━━━ Records to process ━━━

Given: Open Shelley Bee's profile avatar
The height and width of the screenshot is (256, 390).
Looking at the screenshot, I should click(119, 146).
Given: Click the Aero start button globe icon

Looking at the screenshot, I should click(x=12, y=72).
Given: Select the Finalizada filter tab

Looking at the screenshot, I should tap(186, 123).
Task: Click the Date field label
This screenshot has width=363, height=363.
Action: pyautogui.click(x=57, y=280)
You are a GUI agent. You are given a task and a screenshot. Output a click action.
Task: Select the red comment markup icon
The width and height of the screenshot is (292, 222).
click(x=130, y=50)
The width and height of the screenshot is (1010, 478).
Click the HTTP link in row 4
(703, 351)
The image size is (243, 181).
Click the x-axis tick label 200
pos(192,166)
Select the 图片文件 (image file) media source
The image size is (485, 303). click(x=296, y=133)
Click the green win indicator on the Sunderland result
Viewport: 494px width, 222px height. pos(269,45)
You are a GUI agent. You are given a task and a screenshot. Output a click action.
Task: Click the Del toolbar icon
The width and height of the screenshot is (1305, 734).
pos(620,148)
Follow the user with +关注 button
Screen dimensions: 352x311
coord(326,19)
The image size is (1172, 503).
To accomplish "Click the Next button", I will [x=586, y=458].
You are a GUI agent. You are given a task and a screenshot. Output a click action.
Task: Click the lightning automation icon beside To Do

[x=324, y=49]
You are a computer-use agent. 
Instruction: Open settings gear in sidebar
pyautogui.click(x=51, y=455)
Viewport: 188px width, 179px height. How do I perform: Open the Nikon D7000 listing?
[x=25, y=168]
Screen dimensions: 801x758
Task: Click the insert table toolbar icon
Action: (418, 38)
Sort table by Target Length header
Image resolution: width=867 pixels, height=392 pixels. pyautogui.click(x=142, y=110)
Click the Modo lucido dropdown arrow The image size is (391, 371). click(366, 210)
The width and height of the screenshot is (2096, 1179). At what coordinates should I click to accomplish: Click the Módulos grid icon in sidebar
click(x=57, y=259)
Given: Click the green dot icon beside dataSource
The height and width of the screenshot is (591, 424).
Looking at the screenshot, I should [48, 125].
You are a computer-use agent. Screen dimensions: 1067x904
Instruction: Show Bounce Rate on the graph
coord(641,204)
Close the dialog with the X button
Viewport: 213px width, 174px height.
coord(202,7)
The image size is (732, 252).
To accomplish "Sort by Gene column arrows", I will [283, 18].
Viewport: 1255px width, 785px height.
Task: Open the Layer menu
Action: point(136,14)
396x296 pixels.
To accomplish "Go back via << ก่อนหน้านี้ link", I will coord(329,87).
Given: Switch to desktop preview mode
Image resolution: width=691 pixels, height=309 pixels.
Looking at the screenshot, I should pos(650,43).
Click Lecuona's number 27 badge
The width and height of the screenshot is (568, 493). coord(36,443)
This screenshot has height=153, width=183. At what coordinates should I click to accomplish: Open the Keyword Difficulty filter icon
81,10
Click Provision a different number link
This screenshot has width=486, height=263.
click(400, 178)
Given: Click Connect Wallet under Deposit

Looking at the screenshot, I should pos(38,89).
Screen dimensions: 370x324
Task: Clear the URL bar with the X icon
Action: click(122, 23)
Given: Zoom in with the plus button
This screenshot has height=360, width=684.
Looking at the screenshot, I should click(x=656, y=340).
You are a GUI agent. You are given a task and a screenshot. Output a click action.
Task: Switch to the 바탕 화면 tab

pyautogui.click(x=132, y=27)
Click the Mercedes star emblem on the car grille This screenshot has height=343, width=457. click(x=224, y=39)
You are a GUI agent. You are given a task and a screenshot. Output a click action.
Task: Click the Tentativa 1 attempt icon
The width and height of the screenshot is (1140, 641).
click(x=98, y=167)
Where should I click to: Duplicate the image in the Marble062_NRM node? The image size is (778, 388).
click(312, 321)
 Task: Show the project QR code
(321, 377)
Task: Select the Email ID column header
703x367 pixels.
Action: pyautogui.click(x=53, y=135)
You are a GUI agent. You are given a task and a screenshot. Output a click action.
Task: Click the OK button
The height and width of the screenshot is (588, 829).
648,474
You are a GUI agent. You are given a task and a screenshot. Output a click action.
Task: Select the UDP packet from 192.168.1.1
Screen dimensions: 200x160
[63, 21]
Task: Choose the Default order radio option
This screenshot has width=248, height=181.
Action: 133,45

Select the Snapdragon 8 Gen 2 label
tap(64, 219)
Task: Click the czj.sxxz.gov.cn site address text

━━━

● **Exercise**: Copy each line of the entries exactly.

● **Answer to this problem**:
Given: Open Shelley Bee's profile avatar
The height and width of the screenshot is (256, 390).
Looking at the screenshot, I should click(119, 146).
Given: Click the Aero start button globe icon

Looking at the screenshot, I should click(x=12, y=72).
Given: Select the Finalizada filter tab

Looking at the screenshot, I should tap(186, 123).
Task: Click the Date field label
This screenshot has width=363, height=363.
Action: pyautogui.click(x=57, y=280)
You are a GUI agent. You are given a task and a screenshot. Output a click action.
Task: Select the red comment markup icon
The width and height of the screenshot is (292, 222).
click(x=130, y=50)
The width and height of the screenshot is (1010, 478).
Click the HTTP link in row 4
(703, 351)
The image size is (243, 181).
Click the x-axis tick label 200
pos(192,166)
Select the 图片文件 (image file) media source
The image size is (485, 303). click(x=296, y=133)
Click the green win indicator on the Sunderland result
Viewport: 494px width, 222px height. pos(269,45)
You are a GUI agent. You are given a task and a screenshot. Output a click action.
Task: Click the Del toolbar icon
The width and height of the screenshot is (1305, 734).
pos(620,148)
Follow the user with +关注 button
Screen dimensions: 352x311
coord(326,19)
The image size is (1172, 503).
To accomplish "Click the Next button", I will [x=586, y=458].
You are a GUI agent. You are given a task and a screenshot. Output a click action.
Task: Click the lightning automation icon beside To Do

[x=324, y=49]
You are a computer-use agent. 
Instruction: Open settings gear in sidebar
pyautogui.click(x=51, y=455)
Viewport: 188px width, 179px height. How do I perform: Open the Nikon D7000 listing?
[x=25, y=168]
Screen dimensions: 801x758
Task: Click the insert table toolbar icon
Action: (418, 38)
Sort table by Target Length header
Image resolution: width=867 pixels, height=392 pixels. pyautogui.click(x=142, y=110)
Click the Modo lucido dropdown arrow The image size is (391, 371). click(366, 210)
The width and height of the screenshot is (2096, 1179). At what coordinates should I click to accomplish: Click the Módulos grid icon in sidebar
click(x=57, y=259)
Given: Click the green dot icon beside dataSource
The height and width of the screenshot is (591, 424).
Looking at the screenshot, I should [48, 125].
You are a computer-use agent. Screen dimensions: 1067x904
Instruction: Show Bounce Rate on the graph
coord(641,204)
Close the dialog with the X button
Viewport: 213px width, 174px height.
coord(202,7)
The image size is (732, 252).
To accomplish "Sort by Gene column arrows", I will [283, 18].
Viewport: 1255px width, 785px height.
Task: Open the Layer menu
Action: point(136,14)
396x296 pixels.
To accomplish "Go back via << ก่อนหน้านี้ link", I will coord(329,87).
Given: Switch to desktop preview mode
Image resolution: width=691 pixels, height=309 pixels.
Looking at the screenshot, I should pos(650,43).
Click Lecuona's number 27 badge
The width and height of the screenshot is (568, 493). coord(36,443)
This screenshot has height=153, width=183. At what coordinates should I click to accomplish: Open the Keyword Difficulty filter icon
81,10
Click Provision a different number link
This screenshot has width=486, height=263.
click(400, 178)
Given: Click Connect Wallet under Deposit

Looking at the screenshot, I should pos(38,89).
Screen dimensions: 370x324
Task: Clear the URL bar with the X icon
Action: click(122, 23)
Given: Zoom in with the plus button
This screenshot has height=360, width=684.
Looking at the screenshot, I should click(x=656, y=340).
You are a GUI agent. You are given a task and a screenshot. Output a click action.
Task: Switch to the 바탕 화면 tab

pyautogui.click(x=132, y=27)
Click the Mercedes star emblem on the car grille This screenshot has height=343, width=457. click(x=224, y=39)
You are a GUI agent. You are given a task and a screenshot. Output a click action.
Task: Click the Tentativa 1 attempt icon
The width and height of the screenshot is (1140, 641).
click(x=98, y=167)
Where should I click to: Duplicate the image in the Marble062_NRM node? The image size is (778, 388).
click(312, 321)
 Task: Show the project QR code
(321, 377)
Task: Select the Email ID column header
703x367 pixels.
Action: pyautogui.click(x=53, y=135)
You are a GUI agent. You are given a task and a screenshot. Output a click action.
Task: Click the OK button
The height and width of the screenshot is (588, 829).
648,474
You are a GUI agent. You are given a task and a screenshot. Output a click action.
Task: Select the UDP packet from 192.168.1.1
Screen dimensions: 200x160
[63, 21]
Task: Choose the Default order radio option
This screenshot has width=248, height=181.
Action: 133,45

Select the Snapdragon 8 Gen 2 label
tap(64, 219)
Task: Click the czj.sxxz.gov.cn site address text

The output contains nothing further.